I think you know all that, judging from the excellent choices you have made recently.

Just know that we're pulling for you.
saveau
Aug. 9th, 2004 10:51 am (UTC)
"... all alone in the night."
>Did I do the right thing in breaking up?

Yes.


>Have I made a mistake?

No.


>I hate that I'm second-guessing myself now.

That's soooooo normal. Both the second-guessing and the being-down-on-yourself-for-it part. It's okay.


>I can't see the light yet (or even the tunnel), but I know it's there.

I see it. Just keep going; you're on the right road.


>What do I know about relationships? Other than in the academic sense with a lot of analysis? How will I recognize the potential for a real relationship? How will I recognize that the possibility exists for something wonderful, instead of something that is built on half-truths and deception?

Okay. Work with me here; I'm about to paraphrase you.
Relationships are like movies. You can learn, from a bad one, a lot on how to make a good one. That doesn't guarantee that you'll apply all the lessons, especially since the next movie probably won't be whole lot like the one preceding it, but you've got some production notes, some points of reference, and some decent storyboard ideas.
Don't believe me? Sit down for a while tonight and watch your previous relationship with your audio commentary track turned on. Then you'll believe me. :)
Before your next one... spend lots of time in pre-production. Like you are doing.


>I need to be okay with being alone. I need to not only be okay with it, I need to enjoy it. And today is not an enjoyable day.

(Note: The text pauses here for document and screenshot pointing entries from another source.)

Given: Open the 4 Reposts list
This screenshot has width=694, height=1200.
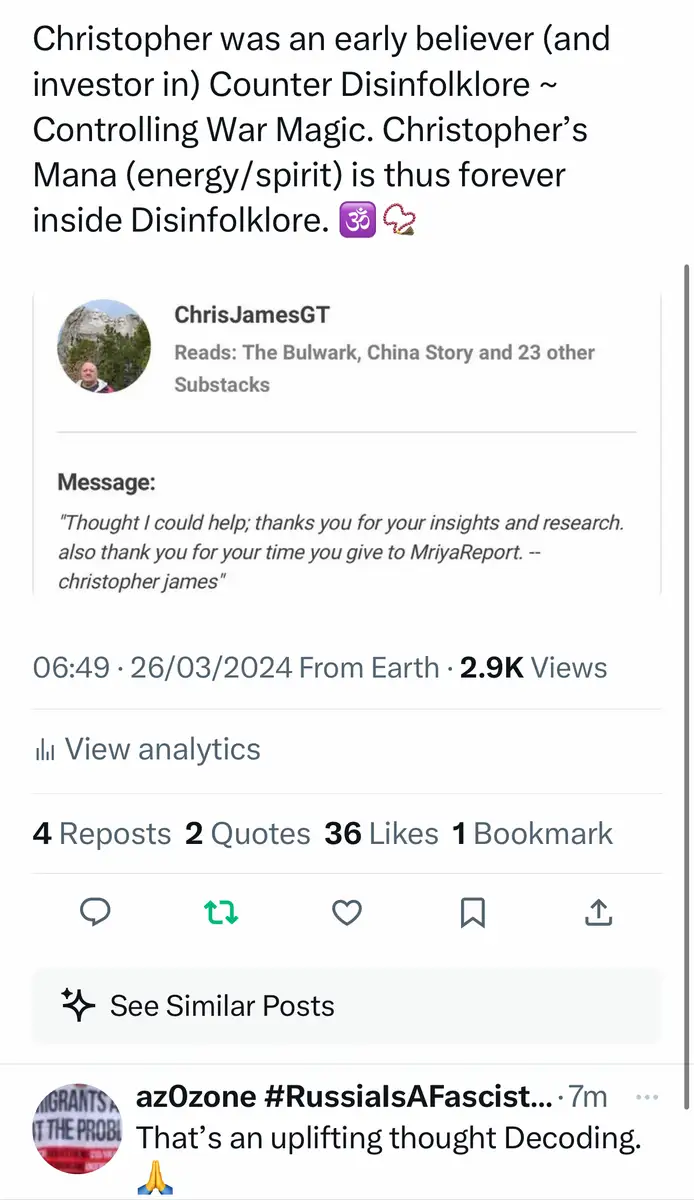Looking at the screenshot, I should coord(102,834).
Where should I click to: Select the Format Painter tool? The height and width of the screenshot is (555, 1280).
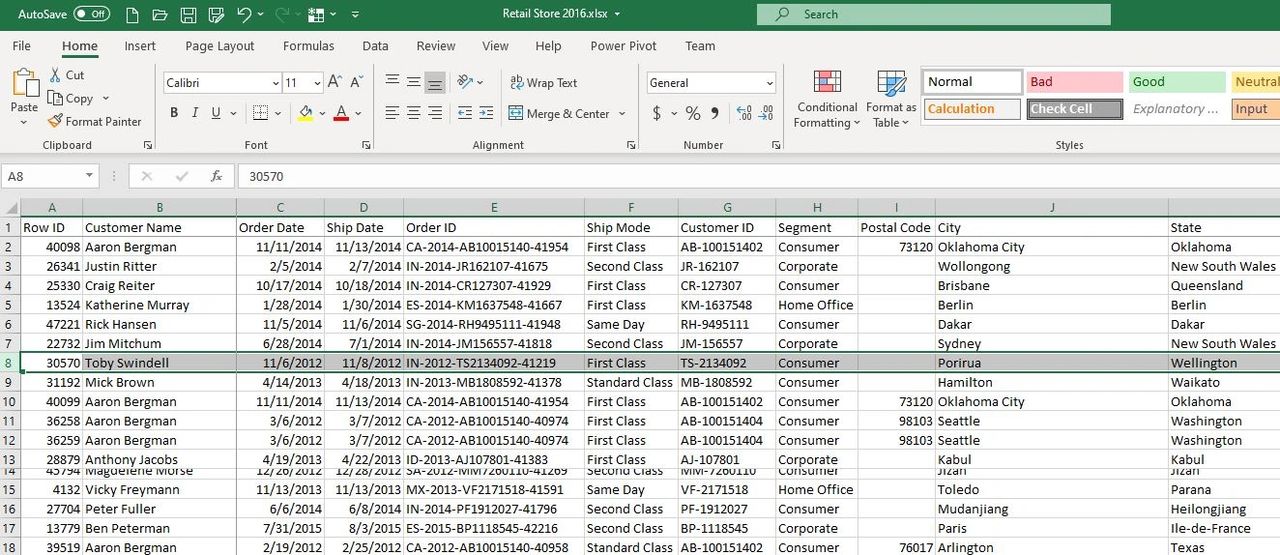click(94, 121)
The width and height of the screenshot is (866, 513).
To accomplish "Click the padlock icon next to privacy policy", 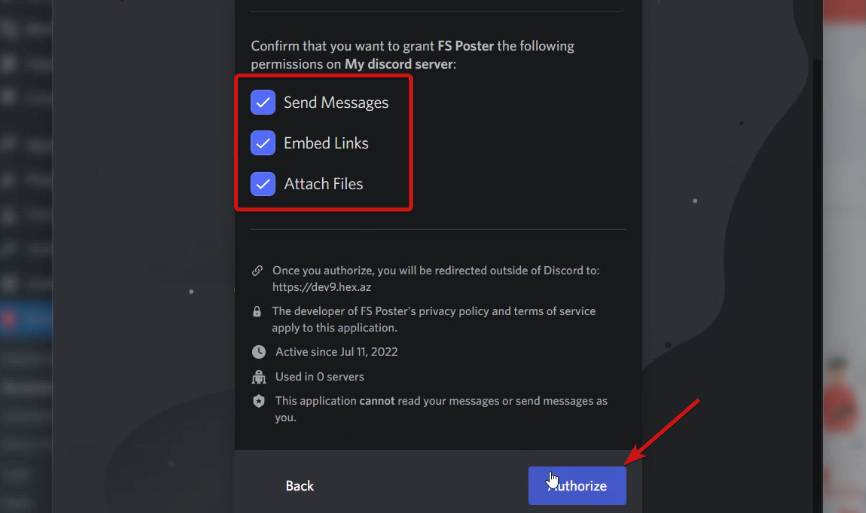I will (x=257, y=311).
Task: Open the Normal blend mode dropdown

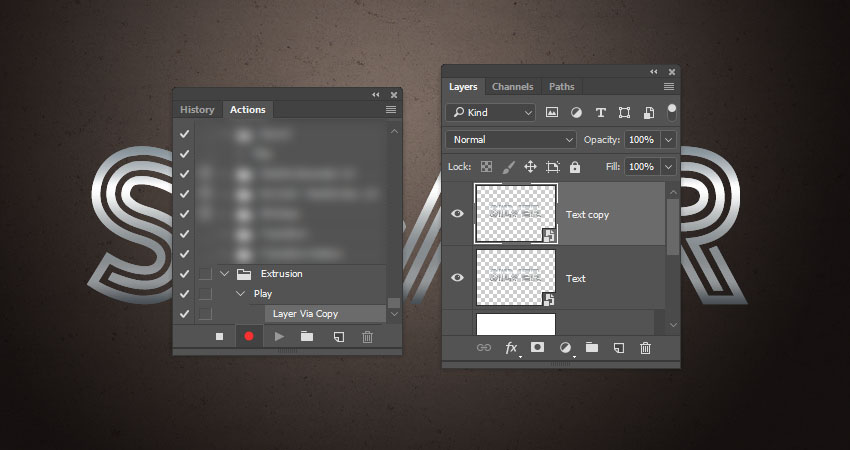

Long hot baths. Regular exercise. Sleep. Turn on the computer and blow shit up. Cook. Pick up the "I'm OK, You're OK", variety of self-help bullshit books at Barnes and Noble, chuckle at them momentarily, and put them back on the shelf. Write. Play furious music as loud as you can stand it.
Wear sunscreen. ;p


>I need to get past being lonely. And I don't know how to do that.

Nobody knows. Anyone who says they do is lying.
I don't know, but I do know that I've managed it before, and will again if need be. I don't know what makes it work. I only know that, after a while, you just do it.
And you will. And you'll be okay.
I promise.


>Even darkness isn't quiet.

No. It isn't. It's full of a great many sounds. Listen closely; some of them are music.